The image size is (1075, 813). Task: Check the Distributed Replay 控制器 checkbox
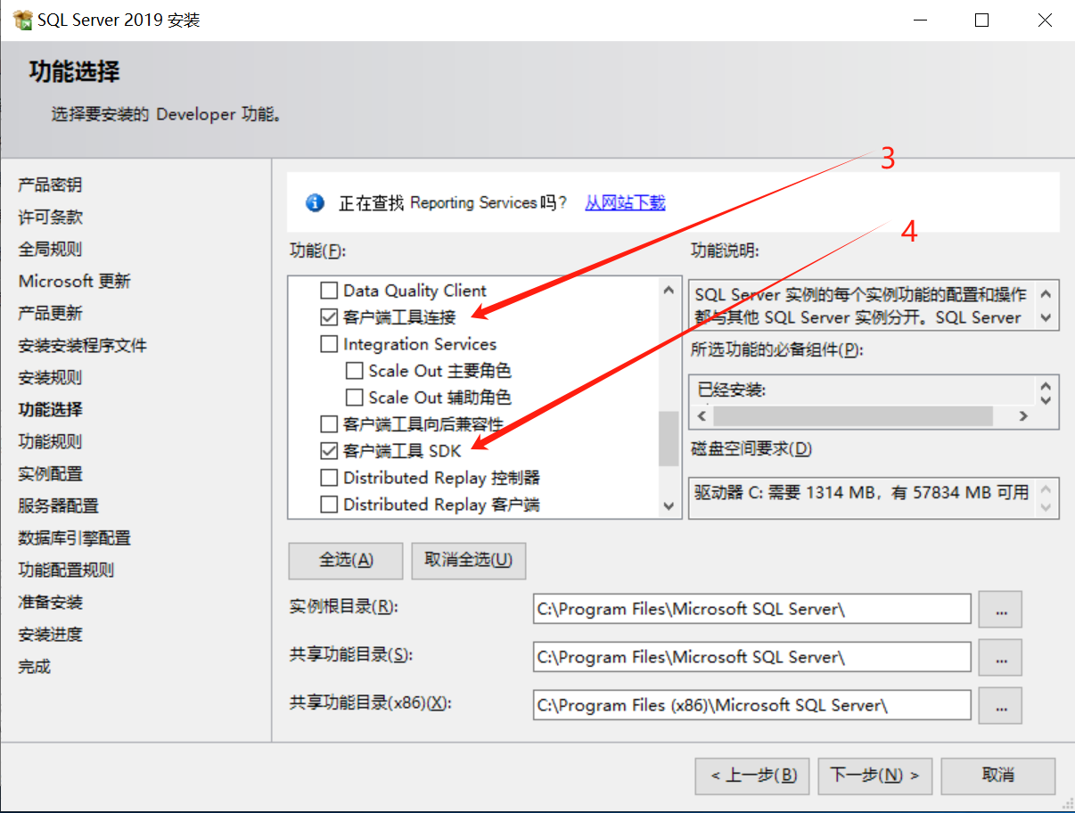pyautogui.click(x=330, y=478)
====
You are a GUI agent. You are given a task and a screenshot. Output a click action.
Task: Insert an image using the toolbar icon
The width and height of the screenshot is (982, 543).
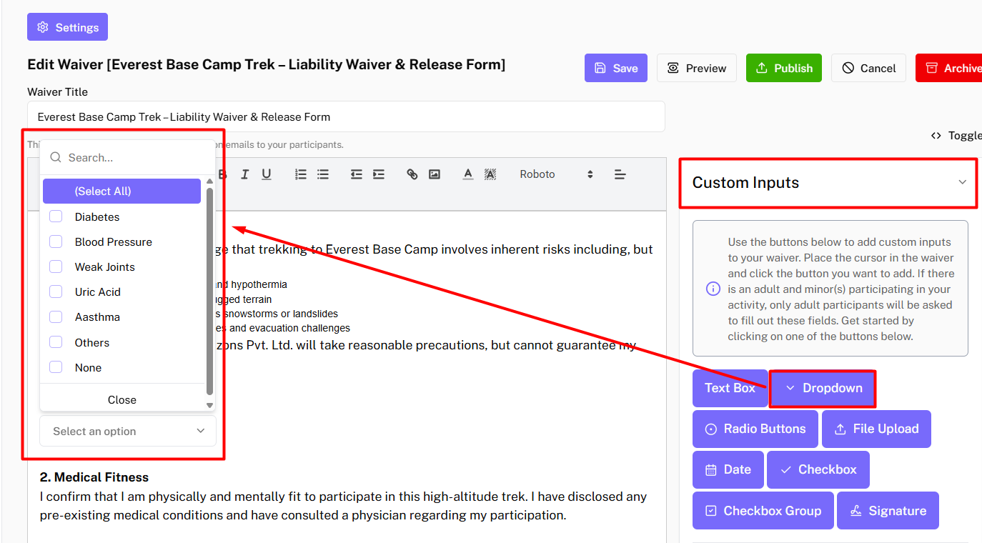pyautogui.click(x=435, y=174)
====
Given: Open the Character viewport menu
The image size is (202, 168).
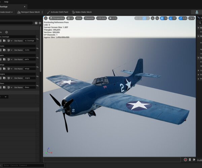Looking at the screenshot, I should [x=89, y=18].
====
● Your task
Retype the items from the line containing "Given: Open the Character viewport menu" through the line containing "Looking at the", including both of those lines. Leave the pictures out of your answer.

● Result
Given: Open the Character viewport menu
The image size is (202, 168).
Looking at the screenshot, I should [x=89, y=18].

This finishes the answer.